_Records for the exercise_:

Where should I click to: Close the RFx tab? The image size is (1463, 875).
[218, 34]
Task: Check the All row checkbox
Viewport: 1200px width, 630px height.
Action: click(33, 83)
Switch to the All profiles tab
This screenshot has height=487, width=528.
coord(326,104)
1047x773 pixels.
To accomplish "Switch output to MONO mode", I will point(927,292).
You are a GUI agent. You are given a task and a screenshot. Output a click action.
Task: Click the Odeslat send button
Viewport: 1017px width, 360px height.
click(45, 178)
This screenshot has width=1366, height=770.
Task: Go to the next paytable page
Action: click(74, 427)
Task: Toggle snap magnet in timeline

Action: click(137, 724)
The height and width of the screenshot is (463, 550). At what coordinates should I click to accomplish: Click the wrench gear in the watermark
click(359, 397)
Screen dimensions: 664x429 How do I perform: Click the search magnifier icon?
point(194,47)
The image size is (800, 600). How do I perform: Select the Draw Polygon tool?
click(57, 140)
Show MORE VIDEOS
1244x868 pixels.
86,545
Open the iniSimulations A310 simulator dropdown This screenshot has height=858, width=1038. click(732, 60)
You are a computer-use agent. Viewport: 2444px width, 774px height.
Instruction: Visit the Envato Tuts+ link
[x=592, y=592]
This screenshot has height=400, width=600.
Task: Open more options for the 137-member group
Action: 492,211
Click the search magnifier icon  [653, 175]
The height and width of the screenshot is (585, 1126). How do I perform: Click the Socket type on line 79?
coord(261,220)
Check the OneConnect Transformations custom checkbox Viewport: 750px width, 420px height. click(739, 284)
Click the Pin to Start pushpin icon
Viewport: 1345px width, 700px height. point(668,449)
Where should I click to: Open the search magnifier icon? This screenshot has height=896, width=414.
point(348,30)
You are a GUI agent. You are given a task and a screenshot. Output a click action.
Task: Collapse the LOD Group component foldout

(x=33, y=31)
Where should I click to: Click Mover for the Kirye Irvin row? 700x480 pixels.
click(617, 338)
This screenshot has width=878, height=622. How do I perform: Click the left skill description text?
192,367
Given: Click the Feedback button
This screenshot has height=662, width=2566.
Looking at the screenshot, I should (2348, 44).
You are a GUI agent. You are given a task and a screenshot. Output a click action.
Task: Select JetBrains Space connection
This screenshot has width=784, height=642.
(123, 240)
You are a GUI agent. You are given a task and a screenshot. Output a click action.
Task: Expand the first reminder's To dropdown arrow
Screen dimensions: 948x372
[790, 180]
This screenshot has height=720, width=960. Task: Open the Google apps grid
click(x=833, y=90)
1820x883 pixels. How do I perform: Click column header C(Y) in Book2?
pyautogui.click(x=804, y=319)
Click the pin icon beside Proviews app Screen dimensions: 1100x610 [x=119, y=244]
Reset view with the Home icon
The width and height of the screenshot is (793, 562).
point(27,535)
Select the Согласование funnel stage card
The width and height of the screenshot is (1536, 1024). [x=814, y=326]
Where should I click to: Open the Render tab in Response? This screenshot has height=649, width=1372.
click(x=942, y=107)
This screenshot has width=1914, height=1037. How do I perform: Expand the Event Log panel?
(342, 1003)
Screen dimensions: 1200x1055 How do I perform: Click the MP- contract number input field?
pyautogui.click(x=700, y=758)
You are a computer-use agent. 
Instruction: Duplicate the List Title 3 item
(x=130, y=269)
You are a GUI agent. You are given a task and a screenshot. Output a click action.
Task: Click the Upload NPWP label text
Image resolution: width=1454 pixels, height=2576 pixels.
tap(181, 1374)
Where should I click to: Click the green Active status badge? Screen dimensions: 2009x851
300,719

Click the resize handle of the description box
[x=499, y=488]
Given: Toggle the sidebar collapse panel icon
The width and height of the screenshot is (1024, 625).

_What to produce_:
The records above are to be given again in full, word for word.

_The answer_:
Where should I click to: Close the RFx tab? The image size is (1463, 875).
[218, 34]
Task: Check the All row checkbox
Viewport: 1200px width, 630px height.
Action: click(33, 83)
Switch to the All profiles tab
This screenshot has height=487, width=528.
coord(326,104)
1047x773 pixels.
To accomplish "Switch output to MONO mode", I will point(927,292).
You are a GUI agent. You are given a task and a screenshot. Output a click action.
Task: Click the Odeslat send button
Viewport: 1017px width, 360px height.
click(45, 178)
This screenshot has width=1366, height=770.
Task: Go to the next paytable page
Action: click(74, 427)
Task: Toggle snap magnet in timeline

Action: click(137, 724)
The height and width of the screenshot is (463, 550). At what coordinates should I click to accomplish: Click the wrench gear in the watermark
click(359, 397)
Screen dimensions: 664x429 How do I perform: Click the search magnifier icon?
point(194,47)
The image size is (800, 600). How do I perform: Select the Draw Polygon tool?
click(57, 140)
Show MORE VIDEOS
1244x868 pixels.
86,545
Open the iniSimulations A310 simulator dropdown This screenshot has height=858, width=1038. click(732, 60)
You are a computer-use agent. Viewport: 2444px width, 774px height.
Instruction: Visit the Envato Tuts+ link
[x=592, y=592]
This screenshot has height=400, width=600.
Task: Open more options for the 137-member group
Action: 492,211
Click the search magnifier icon  [653, 175]
The height and width of the screenshot is (585, 1126). How do I perform: Click the Socket type on line 79?
coord(261,220)
Check the OneConnect Transformations custom checkbox Viewport: 750px width, 420px height. click(739, 284)
Click the Pin to Start pushpin icon
Viewport: 1345px width, 700px height. point(668,449)
Where should I click to: Open the search magnifier icon? This screenshot has height=896, width=414.
point(348,30)
You are a GUI agent. You are given a task and a screenshot. Output a click action.
Task: Collapse the LOD Group component foldout

(x=33, y=31)
Where should I click to: Click Mover for the Kirye Irvin row? 700x480 pixels.
click(617, 338)
This screenshot has width=878, height=622. How do I perform: Click the left skill description text?
192,367
Given: Click the Feedback button
This screenshot has height=662, width=2566.
Looking at the screenshot, I should (2348, 44).
You are a GUI agent. You are given a task and a screenshot. Output a click action.
Task: Select JetBrains Space connection
This screenshot has width=784, height=642.
(123, 240)
You are a GUI agent. You are given a task and a screenshot. Output a click action.
Task: Expand the first reminder's To dropdown arrow
Screen dimensions: 948x372
[790, 180]
This screenshot has height=720, width=960. Task: Open the Google apps grid
click(x=833, y=90)
1820x883 pixels. How do I perform: Click column header C(Y) in Book2?
pyautogui.click(x=804, y=319)
Click the pin icon beside Proviews app Screen dimensions: 1100x610 [x=119, y=244]
Reset view with the Home icon
The width and height of the screenshot is (793, 562).
point(27,535)
Select the Согласование funnel stage card
The width and height of the screenshot is (1536, 1024). [x=814, y=326]
Where should I click to: Open the Render tab in Response? This screenshot has height=649, width=1372.
click(x=942, y=107)
This screenshot has width=1914, height=1037. How do I perform: Expand the Event Log panel?
(342, 1003)
Screen dimensions: 1200x1055 How do I perform: Click the MP- contract number input field?
pyautogui.click(x=700, y=758)
You are a computer-use agent. 
Instruction: Duplicate the List Title 3 item
(x=130, y=269)
You are a GUI agent. You are given a task and a screenshot. Output a click action.
Task: Click the Upload NPWP label text
Image resolution: width=1454 pixels, height=2576 pixels.
tap(181, 1374)
Where should I click to: Click the green Active status badge? Screen dimensions: 2009x851
300,719

Click the resize handle of the description box
[x=499, y=488]
Given: Toggle the sidebar collapse panel icon
The width and height of the screenshot is (1024, 625).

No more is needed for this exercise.